- Education: Illinois Institute of Technology; University of Illinois Urbana–Champaign
- Known for: Quantitative microbial risk assessment
- Awards: Clarke Prize (2017); A. P. Black Research Award (2018)
- Scientific career
- Fields: Environmental engineering
- Workplaces: Drexel University

= Charles N. Haas =

American environmental engineer

Charles N. Haas is an American environmental engineering professor whose work focuses on quantitative microbial risk assessment (QMRA) and its application to drinking water quality, wastewater reuse, and public health protection. He is a professor of civil, architectural, and environmental engineering at Drexel University and was elected to the United States National Academy of Engineering in 2021 for contributions to quantitative microbial risk assessment for drinking water quality and public health.

== Education and career ==
Haas earned undergraduate and graduate degrees in biology and environmental engineering at the Illinois Institute of Technology, followed by a doctorate in environmental engineering from the University of Illinois Urbana–Champaign.

After completing his doctorate in 1977, he held a faculty position at Rensselaer Polytechnic Institute before returning to the Illinois Institute of Technology. He later joined Drexel University, where he has served as a faculty member in environmental engineering.

== Research ==
Haas's research addresses the assessment and management of health risks associated with exposure to pathogenic microorganisms in water and wastewater systems. According to a biographical profile published in Risk Analysis, he played a central role in the development of quantitative microbial risk assessment, particularly in applying probabilistic dose–response modeling to drinking water regulation and public health decision-making.

His work contributed to a shift away from reliance on indicator organisms alone toward risk-based approaches for managing viral and protozoan pathogens in drinking water, influencing regulatory frameworks in the United States and internationally. His research has also been applied to wastewater reuse, inhalation exposure to waterborne pathogens, and microbial risks relevant to biodefense and emergency response.

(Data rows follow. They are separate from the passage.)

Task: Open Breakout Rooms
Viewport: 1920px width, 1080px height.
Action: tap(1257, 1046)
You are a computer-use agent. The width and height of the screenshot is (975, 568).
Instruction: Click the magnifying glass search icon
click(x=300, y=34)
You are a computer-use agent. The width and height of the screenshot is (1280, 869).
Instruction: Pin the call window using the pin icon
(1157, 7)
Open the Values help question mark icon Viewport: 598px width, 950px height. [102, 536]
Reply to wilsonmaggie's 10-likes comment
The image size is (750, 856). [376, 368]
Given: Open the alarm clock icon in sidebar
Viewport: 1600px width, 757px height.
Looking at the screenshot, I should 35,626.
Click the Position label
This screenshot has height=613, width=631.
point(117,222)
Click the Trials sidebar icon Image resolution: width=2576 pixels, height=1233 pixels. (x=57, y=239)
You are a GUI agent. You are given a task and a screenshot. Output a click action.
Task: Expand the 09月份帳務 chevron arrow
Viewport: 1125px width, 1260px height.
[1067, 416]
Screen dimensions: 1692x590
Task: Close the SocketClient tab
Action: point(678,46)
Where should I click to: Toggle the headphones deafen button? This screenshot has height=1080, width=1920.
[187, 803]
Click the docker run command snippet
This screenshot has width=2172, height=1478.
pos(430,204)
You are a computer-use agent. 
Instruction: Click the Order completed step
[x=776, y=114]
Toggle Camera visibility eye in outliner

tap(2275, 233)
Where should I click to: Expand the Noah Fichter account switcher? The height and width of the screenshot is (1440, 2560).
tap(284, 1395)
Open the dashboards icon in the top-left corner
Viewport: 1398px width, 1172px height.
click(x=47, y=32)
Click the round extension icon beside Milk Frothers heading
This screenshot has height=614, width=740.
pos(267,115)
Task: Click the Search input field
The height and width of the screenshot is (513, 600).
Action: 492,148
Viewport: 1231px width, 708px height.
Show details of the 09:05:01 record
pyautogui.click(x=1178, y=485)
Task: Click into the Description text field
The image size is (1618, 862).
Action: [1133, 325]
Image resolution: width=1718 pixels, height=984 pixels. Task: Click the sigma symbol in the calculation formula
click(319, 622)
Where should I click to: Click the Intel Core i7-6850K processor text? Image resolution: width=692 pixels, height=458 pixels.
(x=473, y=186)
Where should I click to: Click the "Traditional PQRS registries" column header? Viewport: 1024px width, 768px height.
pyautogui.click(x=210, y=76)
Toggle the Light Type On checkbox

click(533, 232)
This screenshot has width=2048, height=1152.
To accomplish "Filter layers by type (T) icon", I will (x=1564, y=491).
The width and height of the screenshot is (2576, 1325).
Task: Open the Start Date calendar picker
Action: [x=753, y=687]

== Policy and advisory roles ==
Haas has contributed to public policy through expert testimony and advisory service. He has testified before state regulatory bodies and the United States House of Representatives on issues related to water quality and microbial contamination. He has also served on committees of the National Academies addressing drinking water safety, decontamination of buildings following biological incidents, and biological research oversight.

From 2005 to 2013, Haas co-directed the Center for Advancing Microbial Risk Assessment, a multi-university research consortium supported by the U.S. Environmental Protection Agency and the Department of Homeland Security, which focused on developing and applying QMRA methods to pathogens of public health and security concern.

== Honors and awards ==
Haas received the Athalie Richardson Irvine Clarke Prize from the National Water Research Institute in 2017 for contributions to water science and technology.

In 2018, he received the A. P. Black Research Award from the American Water Works Association for research contributions to water science and engineering.

In 2021, Haas was elected to the United States National Academy of Engineering.

== Selected works ==
Haas has authored and co-authored publications on microbial dose–response modeling, drinking water risk assessment, and quantitative methods in environmental engineering. His work includes contributions to the development of QMRA frameworks used in water quality regulation and risk management.